Last week I got to experience a Solar Eclipse for the first time in my life, but to do it, I had to make a road trip down to Oregon, to the path of totality. While I did experience the awe of totality, I found so much more as well.
The Oregon coastline & its wilderness is something that (I was reminded), I don't explore enough. There are so many beautiful hikes surrounding Seattle, but I'm finding that Oregon & our neighbors up North, have so many more facets for me to wander through. So many things to photograph & so man seasons to do it in.
We left on Friday after work, in hopes of beating the weekend traffic.
And by taking mostly the countryside roads, we completely avoided traffic until our ride home, Tuesday night. After hiking closer and closer to the path of totality each night, we settled on a spot to view the solar eclipse, midway up the hike to Hawk Mountain Lookout (see map below). Come sunrise, we packed up our camera gear, and hiked up to reserve our viewing spot, which was conveniently on a half mile up.
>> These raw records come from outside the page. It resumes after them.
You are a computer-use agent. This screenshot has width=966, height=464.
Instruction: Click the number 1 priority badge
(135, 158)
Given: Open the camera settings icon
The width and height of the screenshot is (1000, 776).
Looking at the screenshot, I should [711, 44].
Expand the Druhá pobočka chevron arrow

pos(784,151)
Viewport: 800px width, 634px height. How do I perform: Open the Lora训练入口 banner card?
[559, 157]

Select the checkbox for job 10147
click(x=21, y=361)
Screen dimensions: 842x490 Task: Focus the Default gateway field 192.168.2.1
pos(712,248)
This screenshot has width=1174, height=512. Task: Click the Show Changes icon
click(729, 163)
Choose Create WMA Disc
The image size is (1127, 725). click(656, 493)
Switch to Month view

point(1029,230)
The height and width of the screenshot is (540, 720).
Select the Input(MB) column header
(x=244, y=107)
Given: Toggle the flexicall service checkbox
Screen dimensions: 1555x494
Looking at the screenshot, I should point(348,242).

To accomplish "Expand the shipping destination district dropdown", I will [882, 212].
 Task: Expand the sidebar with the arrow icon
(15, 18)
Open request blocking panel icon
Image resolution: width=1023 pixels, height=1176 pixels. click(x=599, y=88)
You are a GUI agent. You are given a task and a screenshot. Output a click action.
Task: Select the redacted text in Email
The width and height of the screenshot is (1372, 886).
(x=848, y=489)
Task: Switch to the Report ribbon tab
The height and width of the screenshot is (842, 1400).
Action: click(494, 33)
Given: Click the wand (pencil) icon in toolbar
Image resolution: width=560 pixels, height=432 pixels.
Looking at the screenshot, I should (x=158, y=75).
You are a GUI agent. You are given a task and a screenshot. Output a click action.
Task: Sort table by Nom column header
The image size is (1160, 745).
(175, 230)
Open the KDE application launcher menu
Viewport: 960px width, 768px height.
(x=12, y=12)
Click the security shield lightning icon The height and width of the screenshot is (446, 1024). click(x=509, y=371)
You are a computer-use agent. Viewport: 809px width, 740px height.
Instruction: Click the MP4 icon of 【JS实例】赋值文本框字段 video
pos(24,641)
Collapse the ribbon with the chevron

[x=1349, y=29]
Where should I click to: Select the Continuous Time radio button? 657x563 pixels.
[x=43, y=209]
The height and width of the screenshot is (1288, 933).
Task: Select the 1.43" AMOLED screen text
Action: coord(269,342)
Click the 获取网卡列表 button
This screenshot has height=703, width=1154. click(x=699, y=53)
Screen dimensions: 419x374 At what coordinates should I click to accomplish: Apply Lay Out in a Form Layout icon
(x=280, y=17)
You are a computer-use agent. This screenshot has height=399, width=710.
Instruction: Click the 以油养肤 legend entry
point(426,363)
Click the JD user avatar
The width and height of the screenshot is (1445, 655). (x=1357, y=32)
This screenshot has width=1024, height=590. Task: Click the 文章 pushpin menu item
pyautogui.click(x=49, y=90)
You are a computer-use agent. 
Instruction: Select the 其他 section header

As it began, with my solar eclipse glasses, I was able to see the moon beginning to make it way in front of the path of the sun. Then it was time to set up the cameras. We had an idea where the sun would be in the sky at the time of totality, but being it was my first eclipse, I struggled with deciding on how I wanted to frame it. I didn't have a zoom lens & I favor including landscape or some type of object for perspective and scale.
10 minutes before (photo above), it went from an uncomfortable 90F, to suddenly chilly. Despite the clear blue skies, I had to throw on a sweater. Then 2 minutes before totality, the sky slowly went dark, until it looked like the last bit of a sunset. Then it happened. Totality. I went back and forth between snapping away & taking of my glasses to take in the process for myself. It really was surreal. My photo & anyone elses photo I saw on Instagram didn't do the feeling of seeing it in person, justice. For me, it was the realization of now small we were in the universe, and the fact that these two circles I saw in the sky, lining up over each other, were larger in real life, than I can ever imagine.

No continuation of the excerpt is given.